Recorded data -

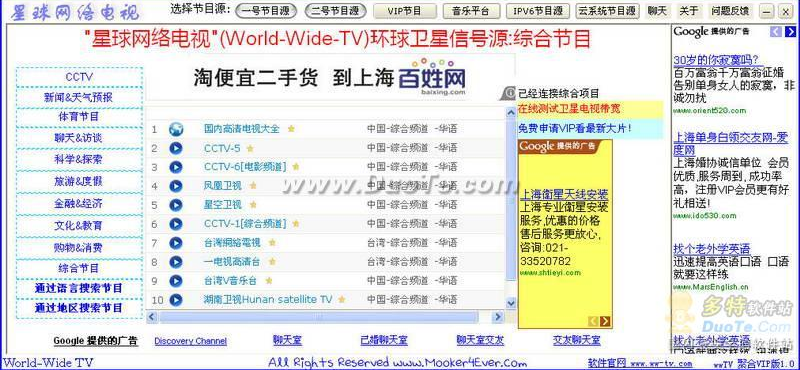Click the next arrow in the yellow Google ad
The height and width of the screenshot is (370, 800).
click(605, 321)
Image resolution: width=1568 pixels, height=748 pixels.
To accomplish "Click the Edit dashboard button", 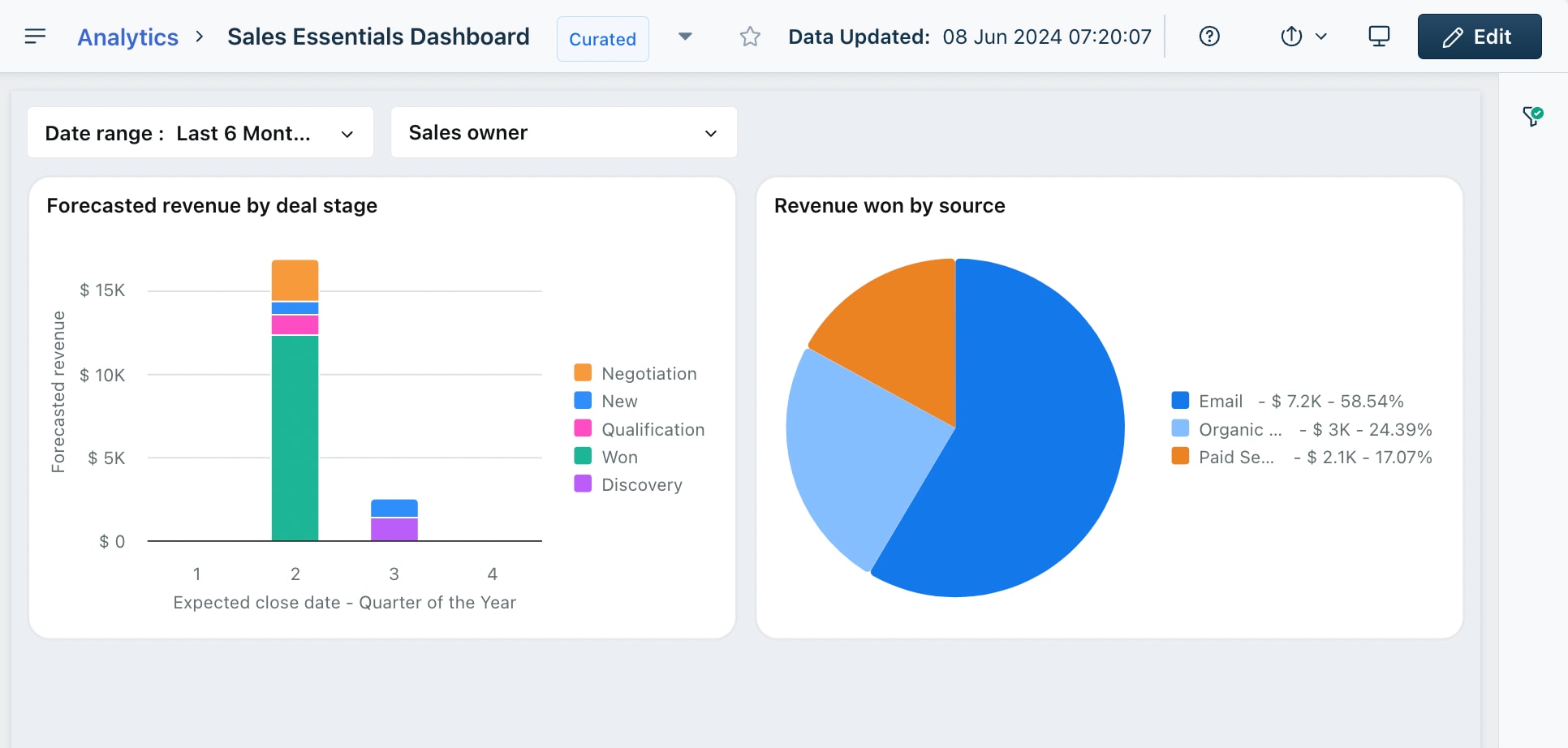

About this exercise - Exclude all pictures and return precisely the lines from the one containing "Image resolution: width=1568" through the closing line of the data.

Result of the task -
Image resolution: width=1568 pixels, height=748 pixels.
To accomplish "Click the Edit dashboard button", 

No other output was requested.